→ **REQUIRED WORK**:
Output the listing word for word, minus pictures.

→ **RECORDS TO PROCESS**:
-- Opening Marker --

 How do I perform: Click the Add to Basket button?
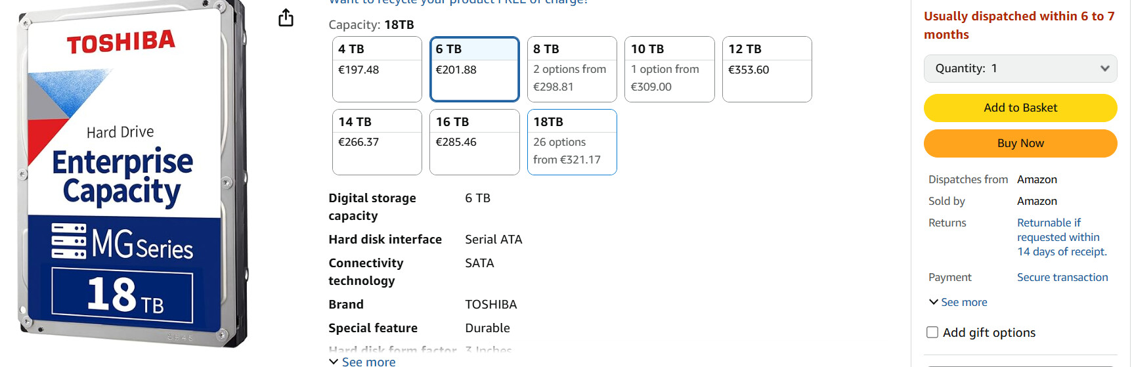click(1020, 108)
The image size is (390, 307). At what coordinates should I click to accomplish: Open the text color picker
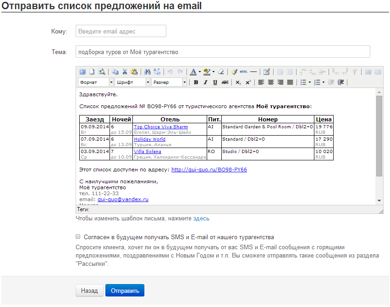coord(193,71)
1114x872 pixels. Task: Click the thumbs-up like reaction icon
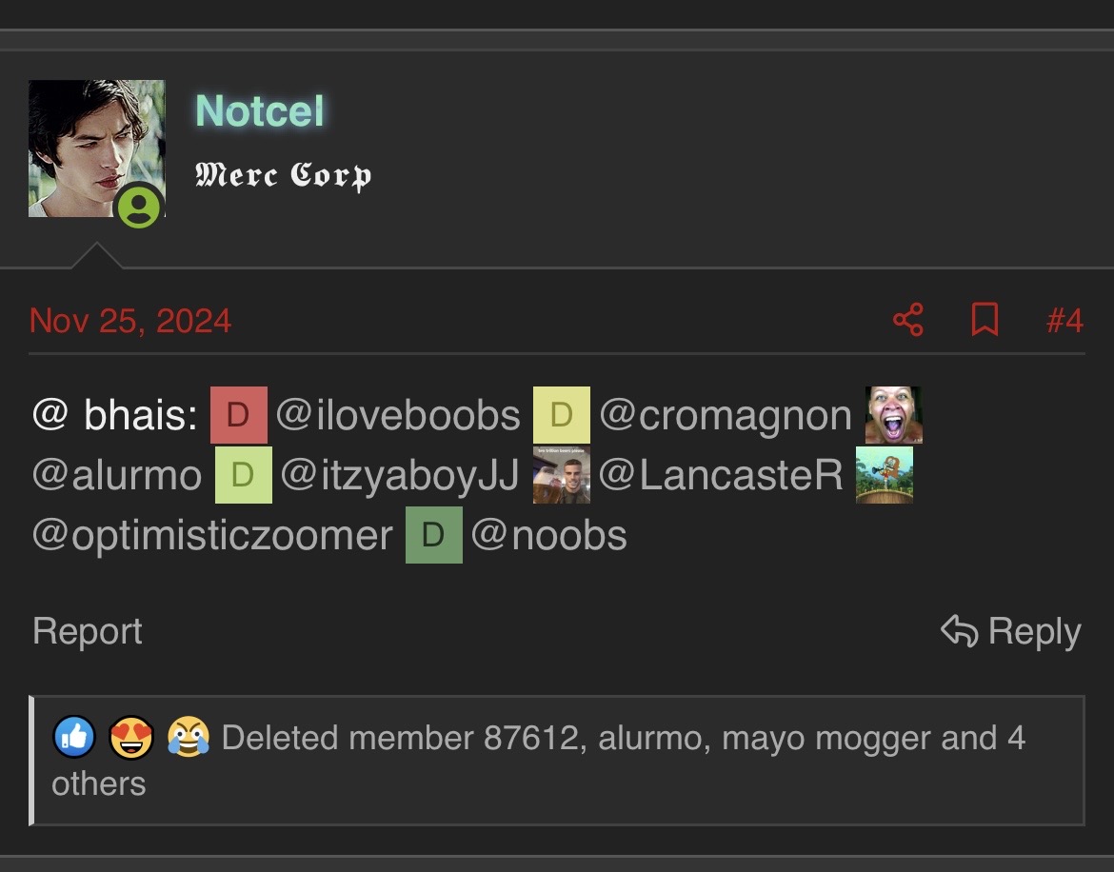click(74, 737)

-- Closing Marker --

→ **OUTPUT**:
 How do I perform: Click the Add to Basket button?
click(1020, 108)
The image size is (390, 307). At what coordinates should I click to accomplish: Open the text color picker
coord(193,71)
1114x872 pixels. Task: Click the thumbs-up like reaction icon
click(74, 737)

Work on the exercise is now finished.